MY DINNER WITH ANDRÉ
1981, Janus Films, 110 min, USA, Dir: Louis Malle

In this captivating and philosophical film, actor and playwright Wallace Shawn sits down with theater director friend André Gregory at a restaurant on New York’s Upper West Side, and the pair proceed through an alternately whimsical and despairing confessional about love, death, money and all the superstition in between. Playing variations on their own New York–honed personas, Shawn and Gregory, who also cowrote the screenplay, dive in with introspective intellectual gusto, and Malle captures it all with a delicate, artful detachment.
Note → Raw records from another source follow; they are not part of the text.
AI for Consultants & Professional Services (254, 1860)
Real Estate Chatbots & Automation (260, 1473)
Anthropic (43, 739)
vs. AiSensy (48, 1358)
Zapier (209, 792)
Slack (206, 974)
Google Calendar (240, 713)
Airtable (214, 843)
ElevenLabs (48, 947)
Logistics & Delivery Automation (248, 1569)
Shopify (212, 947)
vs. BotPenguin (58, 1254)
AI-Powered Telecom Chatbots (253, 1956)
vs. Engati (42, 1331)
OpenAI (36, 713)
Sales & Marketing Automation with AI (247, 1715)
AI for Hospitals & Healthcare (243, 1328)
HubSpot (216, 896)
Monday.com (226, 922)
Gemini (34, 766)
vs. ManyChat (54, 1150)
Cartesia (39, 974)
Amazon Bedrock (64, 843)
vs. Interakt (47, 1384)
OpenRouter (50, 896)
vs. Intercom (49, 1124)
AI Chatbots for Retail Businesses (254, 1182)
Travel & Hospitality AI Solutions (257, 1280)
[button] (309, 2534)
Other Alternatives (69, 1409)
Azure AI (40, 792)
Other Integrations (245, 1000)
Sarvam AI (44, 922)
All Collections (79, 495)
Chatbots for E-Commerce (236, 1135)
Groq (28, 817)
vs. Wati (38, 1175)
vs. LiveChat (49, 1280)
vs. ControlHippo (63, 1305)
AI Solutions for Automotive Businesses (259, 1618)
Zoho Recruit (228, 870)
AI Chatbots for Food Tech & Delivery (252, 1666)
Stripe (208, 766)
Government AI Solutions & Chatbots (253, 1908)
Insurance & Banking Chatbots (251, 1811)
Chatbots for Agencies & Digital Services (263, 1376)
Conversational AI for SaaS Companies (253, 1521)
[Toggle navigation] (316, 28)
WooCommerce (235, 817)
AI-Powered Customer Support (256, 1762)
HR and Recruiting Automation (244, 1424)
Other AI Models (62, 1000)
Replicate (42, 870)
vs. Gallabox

A fascinating freeze-frame of cosmopolitan culture, MY DINNER WITH ANDRÉ remains a unique work in cinema history.


ELEVATOR TO THE GALLOWS
ASCENSEUR POUR L’ECHAFAUD
1958, Rialto Pictures, 91 min, France, Dir: Louis Malle

“I knew I loved you, but I thought only of myself,” murmurs gorgeous Jeanne Moreau - after setting in motion a murderous plot involving her fat-cat husband, a young intelligence officer (Maurice Ronet) and some of the darkest twists and turns in French cinema. Made when Malle was only 25 years old, this film helped jump-start the French New Wave. The dazzling cinematography of Henri Decaë (who also shot THE 400 BLOWS) is enhanced by Miles Davis’ haunting jazz score.